With Geovanny Soto going on the disabled list, prospect Welington Castillo finds himself with an opportunity to prove he wasn't a fluke this spring. Castillo, you may remember, tore up spring training in March. He flirted with a .700 batting average and had many of us prematurely writing our farewell speeches to Koyie Hill.
With recent success with former prospects like Starlin Castro, Darwin Barney, Andrew Cashner, and Tyler Colvin, could Castillo be the next Cub to make an impact?
Well, it depends on what you mean by "impact". Castillo hasn't been a great player in minor league ball. He's a .259 lifetime hitter with a career OBP of .315. He's never hit more than 13 home runs.in a season nor is he an asset on the basepaths. Defensively, he's been erratic and mistake-prone. When two teams known for great talent evaluation, Texas and Tampa, came to the Cubs looking for a catcher, they both asked for Robinson Chirinos -- not Castillo.
But that's not to say there isn't some talent and potential there. Castillo may have the best arm of any catcher in the organization right now. He's thrown out 37% of base runners in his minor league career -- including an ouststanding 44% just two years ago.

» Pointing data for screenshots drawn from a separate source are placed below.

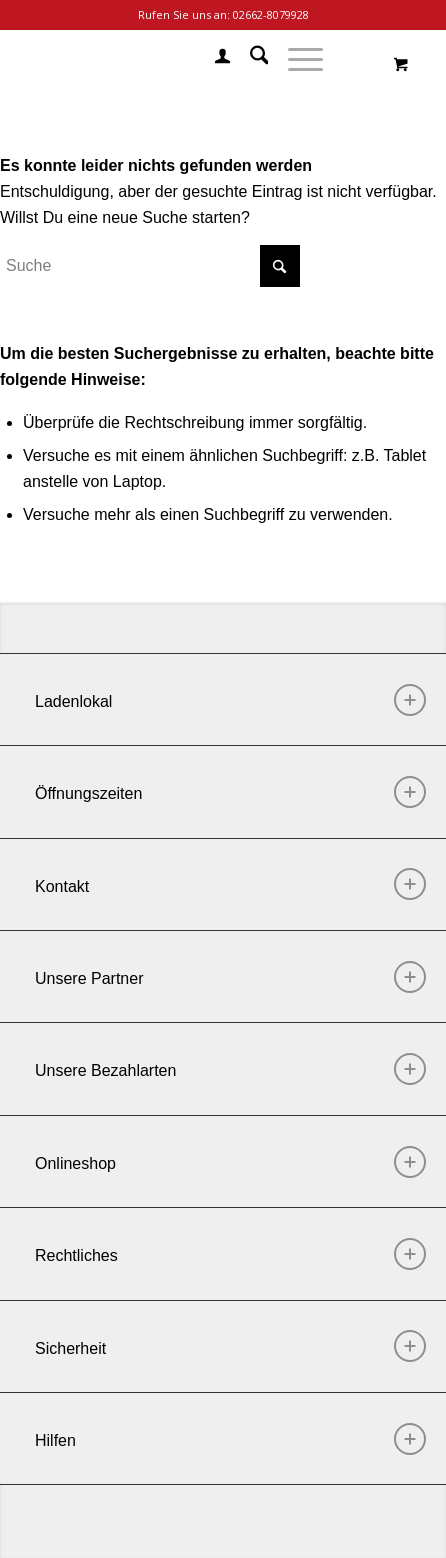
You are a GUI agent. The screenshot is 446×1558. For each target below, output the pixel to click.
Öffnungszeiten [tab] (230, 792)
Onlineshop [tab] (230, 1162)
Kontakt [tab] (230, 884)
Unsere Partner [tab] (230, 977)
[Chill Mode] (178, 59)
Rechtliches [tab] (230, 1254)
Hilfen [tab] (230, 1439)
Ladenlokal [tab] (230, 700)
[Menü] (295, 59)
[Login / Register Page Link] (212, 59)
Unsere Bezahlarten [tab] (230, 1069)
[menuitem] (212, 59)
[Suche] (249, 59)
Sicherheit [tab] (230, 1346)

And while he may be erratic at times, he possesses an outstanding defensive skill set behind the plate. He's agile and athletic for a man of his pudge-like build (Ivan Rodriguez, not Carlton Fisk).

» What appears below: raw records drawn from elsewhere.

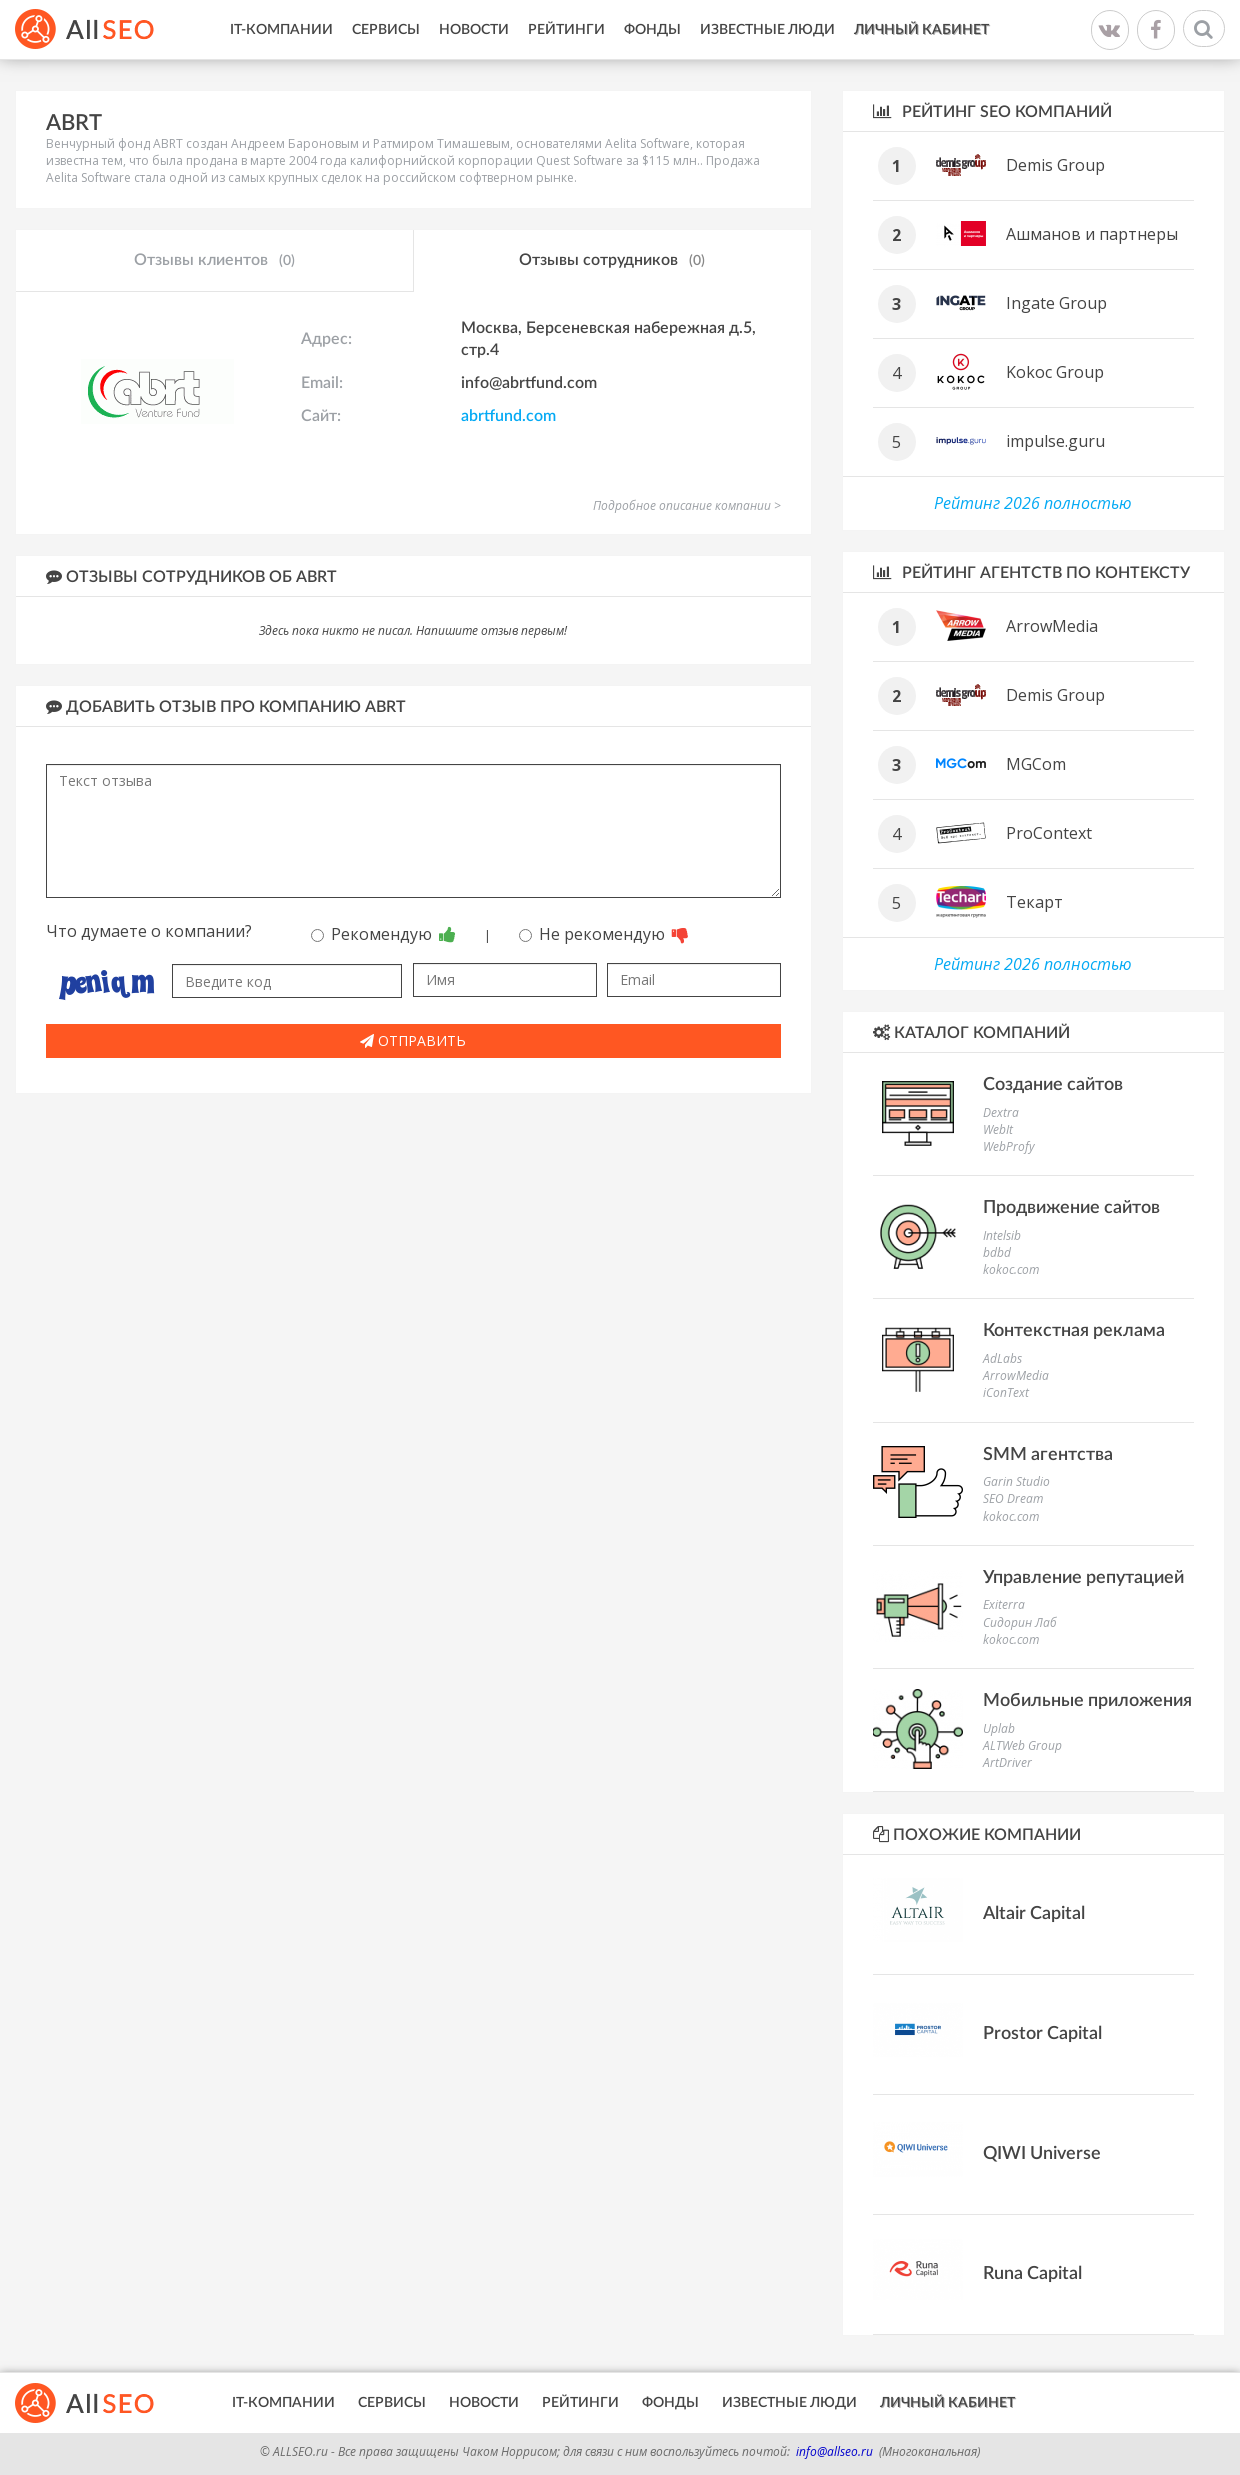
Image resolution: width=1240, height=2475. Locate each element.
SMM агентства (1048, 1455)
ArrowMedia (1052, 626)
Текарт (1034, 902)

At the plate, Castillo has struggled since his great spring. He's hitting .245 with 2 home runs at Iowa. The encouraging thing is he has changed his approach somewhat. Once a hacktastic swinger, he now shows some semblance of patience -- walking over 10% of the time so far this season for the first time in his career. He has decent pop, more than Hill but not as much as Geovanny Soto.
This year, we shouldn't expect a whole lot. He'll split time with Koyie Hill rather than play everyday. But when he's in there, we should expect a catcher capable of making great plays behind the plate while occasionally making you smack yourself on the forehead. At the plate, we should be happy if he hits .250 with a home run or two.
Long term, it's unlikely he'll unseat incumbent Geovanny Soto as the Cubs starting catcher. If he were to play everyday and reach his full potential, we're probably looking at a guy who peaks at around .260-.270 with 12-15 home runs with great defense -- that's definitely a solid starter that would allow the Cubs to trade either Castillo or Soto for help in other areas -- but his downside would be a guy who hits .220-.230, swings at everything and continues to make mistakes behind the plate.
The Cubs were right to sent Castillo down despite his hot spring. He still has work to do and it wouldn't be the worst thing to see him take the Soto route of 2 1/2 years in AAA to hone his skills. For now, we can expect an occasional great play and some occasional pop -- and a frequent longing for the return of Geovanny Soto.